A new cell culture model for polycystic kidney disease

Abstract

The polycystic kidney disease (PKD) constitutes one of the most frequent and potentially fatal hereditary or acquired disorders of the human kidney. It affects 1 in 1.000 individuals and perhaps five million people worldwide, making PKD more common than other genetically transmitted diseases like cystic fibrosis, muscular dystrophy or sickle cell anemia. PKD is the fourth leading cause of chronic renal failure and accounts for fifteen per cent of patients requiring renal transplantation or dialysis.
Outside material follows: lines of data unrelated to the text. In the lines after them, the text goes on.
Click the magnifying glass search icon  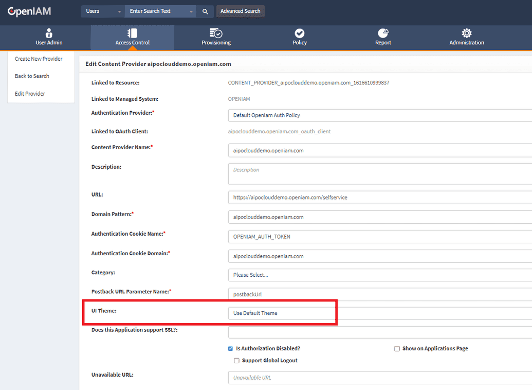tap(205, 11)
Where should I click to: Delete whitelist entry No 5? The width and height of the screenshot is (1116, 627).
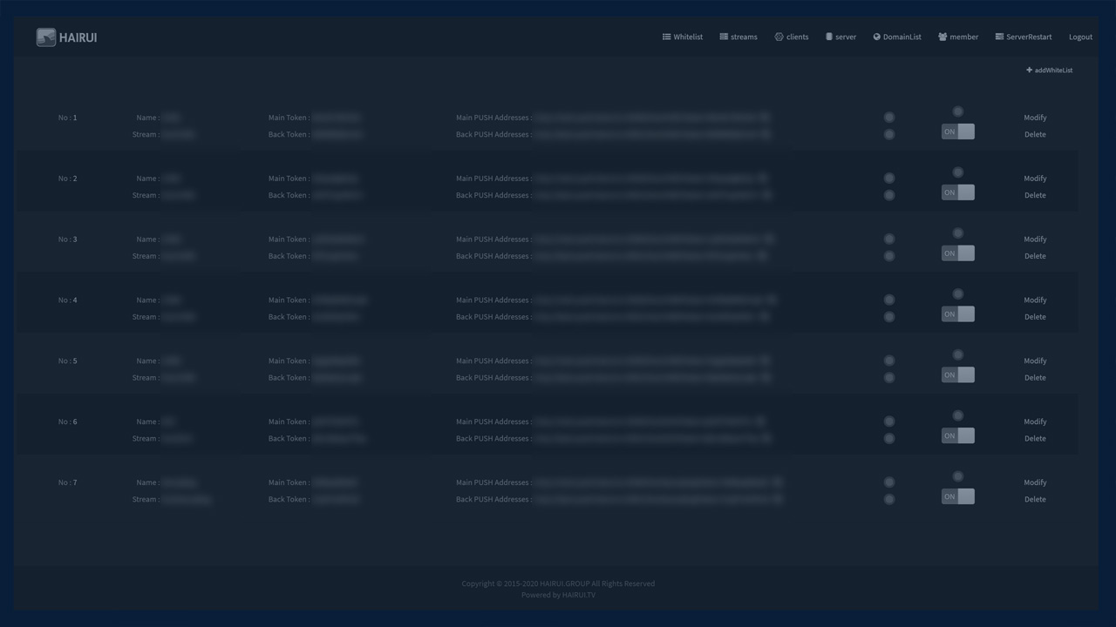(x=1035, y=378)
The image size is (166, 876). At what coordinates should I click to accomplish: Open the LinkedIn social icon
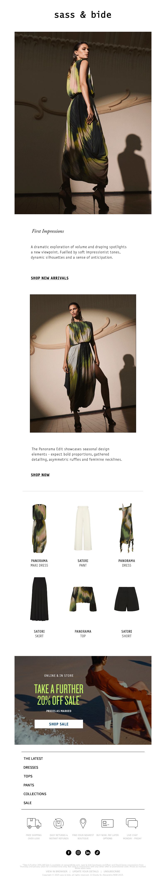click(x=88, y=853)
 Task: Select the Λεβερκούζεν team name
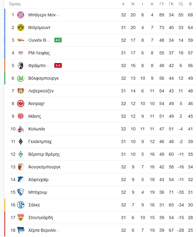(x=41, y=91)
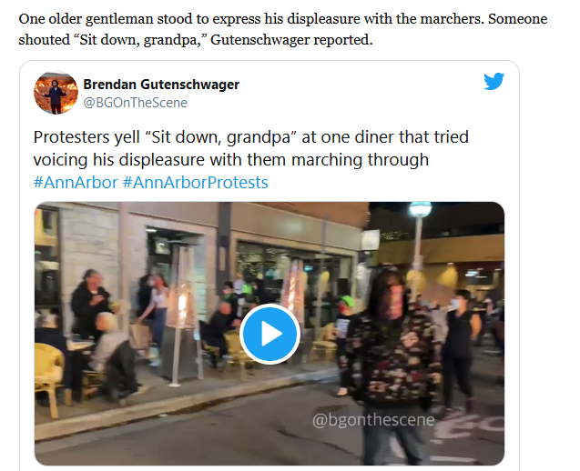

The disease is characterized by the formation of numerous cystic expansions and the progression of renal epithelium due to tubular dysmorphogenesis. The presence of renal cysts in affected individuals constantly increases with age and approaches hundred per cent of patients by the age of eighty. The progressive increase in the amount and size of cysts is thought to be responsible for subsequent renal failure. The mechanism of cyst formation and growth remains largly unknown but has been attributed to enhanced cell proliferation, accumulation of fluid in the nascent cyst due to mislocation of membran proteins (e.g. Na⁺/K⁺-ATPase), unbalanced cell death and extensive changes in the basal membrane or extracellular matrix of cyst lining epithelial cells. The observation that the product of the recently identified mutated PKD1 gene, which is found in approximately 85% of cases of autosomal dominant PKD, is localized to the extracellular matrix strengthens the hypothesis that the proliferative and secretory abnormalities are likely to be secondary effects and suggests that PKD is an epigenetic disorder. However, there is no treatment that prevents the abnormal formation and enlargement of renal cysts. To further elucidate the nature of PKD and to test potentially useful drugs several animal models have been developed, but a recently described mutant strain of Sprague Dawley rats exhibiting autosomal dominant PKD (Han:SPRD/cy⁺) most closely resembles the human disease.